Your task: The range runs from the line containing "The image size" to the last line of the entries. Copy that range exactly, omitting pictures.

Record excerpts:
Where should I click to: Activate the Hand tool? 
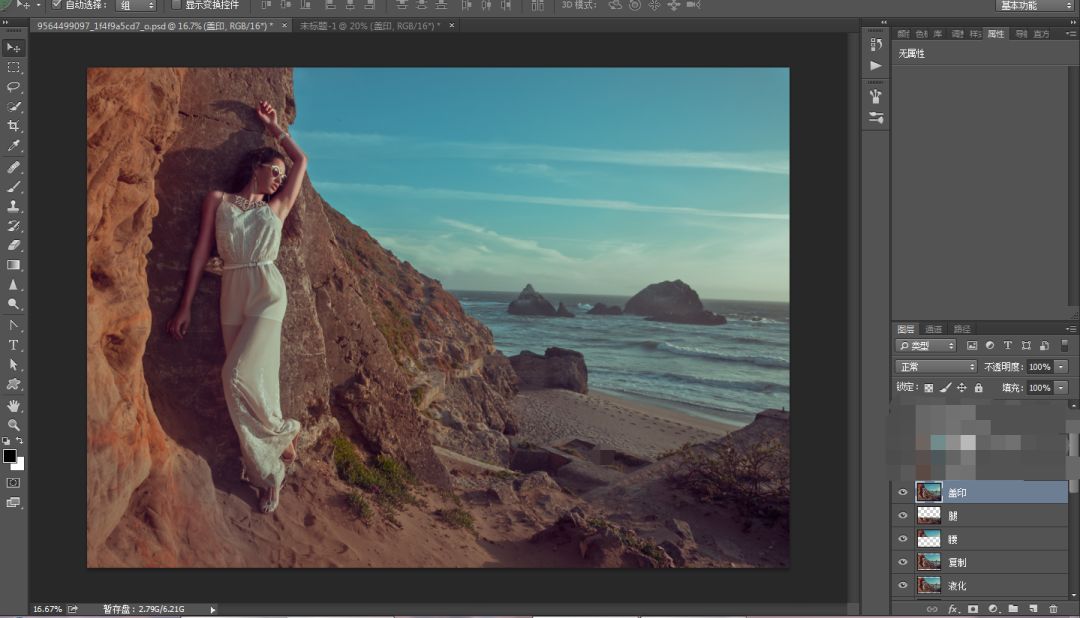click(13, 405)
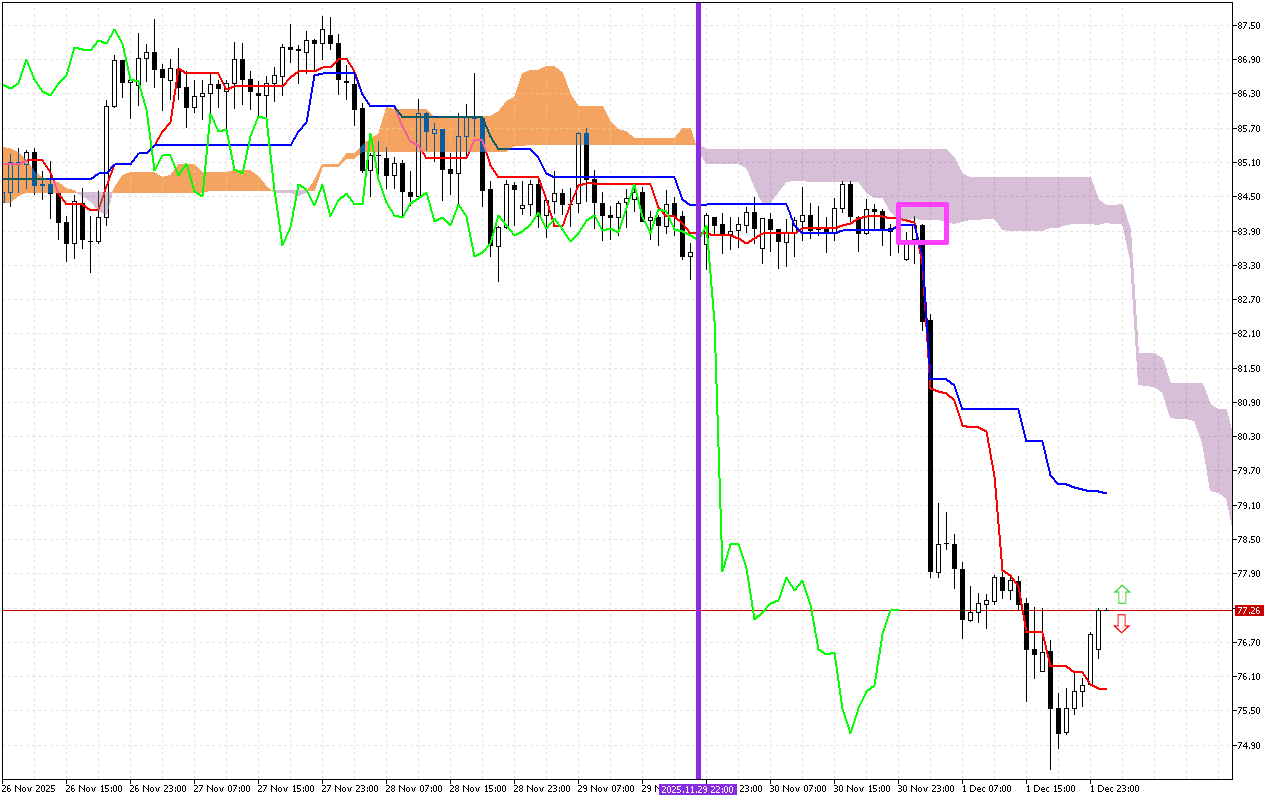Select the magenta rectangle on the chart
The height and width of the screenshot is (800, 1280).
pos(922,205)
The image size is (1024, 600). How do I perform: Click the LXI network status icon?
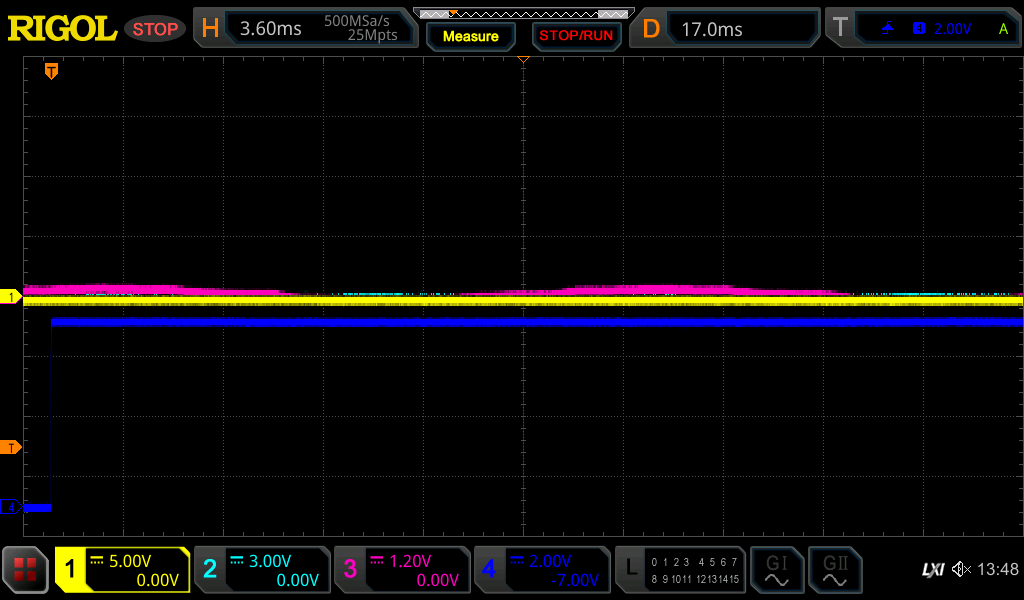[932, 570]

Output:
The image size is (1024, 600). How do I perform: Click the LXI network status icon?
[932, 570]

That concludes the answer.